Retour de pilotes russes.
J’évoquais récemment dans un commentaire que, contrairement à ce qu’on entend généralemenet en Occident, l’URSS s’était retirée d’Afghanistan en 1989 en position de vainqueur.
Certes, l’opération a coûté un prix excessif en vie humaine, on l’évalue à environ 12000 morts du côté soviétique et 1,2 million du côté afghan, et ce fut l’une des causes de l’effondrement de l’Union soviétique.
D’un autre côté, l’armée afghane du président Mohammad Najibullah était solide et bien équipée. Elle résista encore 3 ans et ne céda que quand l’Union soviétique cessa d’exister et qu’elle fut privée d’aide militaire, énergétique et alimentaire.
Les dissensions internes menèrent à la prise de pouvoir des moudjahidines en 1992 et l’offensive des talibans avec des brigades de djihadistes internationaux en 1996 eut finalement raison du gouvernement de Kaboul.
Retrait russe de Syrie en mars 2016.
Il est tentant de faire un parallèle avec le retrait soviétique d’Afghanistan. Il y a pourtant des différences essentielles.
- La Russie n’a pas subi de perte matérielle à l’exception d’un Sukhoï-24.

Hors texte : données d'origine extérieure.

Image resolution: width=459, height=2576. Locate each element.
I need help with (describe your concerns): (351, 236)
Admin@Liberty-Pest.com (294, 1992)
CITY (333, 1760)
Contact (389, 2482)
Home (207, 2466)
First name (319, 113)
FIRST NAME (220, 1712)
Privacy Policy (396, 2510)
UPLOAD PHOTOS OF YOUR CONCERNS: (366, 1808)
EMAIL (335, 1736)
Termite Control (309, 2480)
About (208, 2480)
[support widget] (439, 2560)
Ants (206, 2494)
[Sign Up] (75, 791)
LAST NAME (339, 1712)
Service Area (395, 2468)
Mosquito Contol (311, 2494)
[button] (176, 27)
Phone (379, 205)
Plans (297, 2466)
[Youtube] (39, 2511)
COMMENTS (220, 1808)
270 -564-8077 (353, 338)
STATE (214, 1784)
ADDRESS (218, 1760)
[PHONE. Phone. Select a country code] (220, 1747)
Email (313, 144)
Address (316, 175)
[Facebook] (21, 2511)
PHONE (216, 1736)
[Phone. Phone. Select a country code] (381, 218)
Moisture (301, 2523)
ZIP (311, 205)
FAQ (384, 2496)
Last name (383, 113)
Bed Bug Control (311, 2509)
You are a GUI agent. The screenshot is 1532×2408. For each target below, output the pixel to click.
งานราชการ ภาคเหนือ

- Il n’y a pas d’opposition des Russes contre cette opération militaire présentée comme préventive contre les terroristes.
- Un retour en Syrie en quelques jours est possible en cas de nécessité.
- Il n’y a pas de force terrestre d’occupation à retirer. Une partie des forces spéciales restera sans doute sur le terrain.
- La Russie a de solides alliés : Iraniens, chiites irakiens, Hezbollah, Kurdes etc.
- La Russie a avec John Kerry un partenaire intéressé par la fin de la guerre en Syrie.
- Vladimir Poutine n’a aucune raison d’interrompre son aide militaire au gouvernement syrien.
- Ce sera à évaluer lors d’élections mais il semble que le président Bachar al-Assad garde l’appui de la majorité des Syriens et son armée, même affaiblie en personnel humain, n’est pas sur le point de s’effondrer.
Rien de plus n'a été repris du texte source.